* BEGIN *
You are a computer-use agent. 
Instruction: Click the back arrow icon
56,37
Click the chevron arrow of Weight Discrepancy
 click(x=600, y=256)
* END *
Reproduce every one of the entries above verbatim, keeping each line in its original order and form.

[The reply]:
You are a computer-use agent. 
Instruction: Click the back arrow icon
56,37
Click the chevron arrow of Weight Discrepancy
 click(x=600, y=256)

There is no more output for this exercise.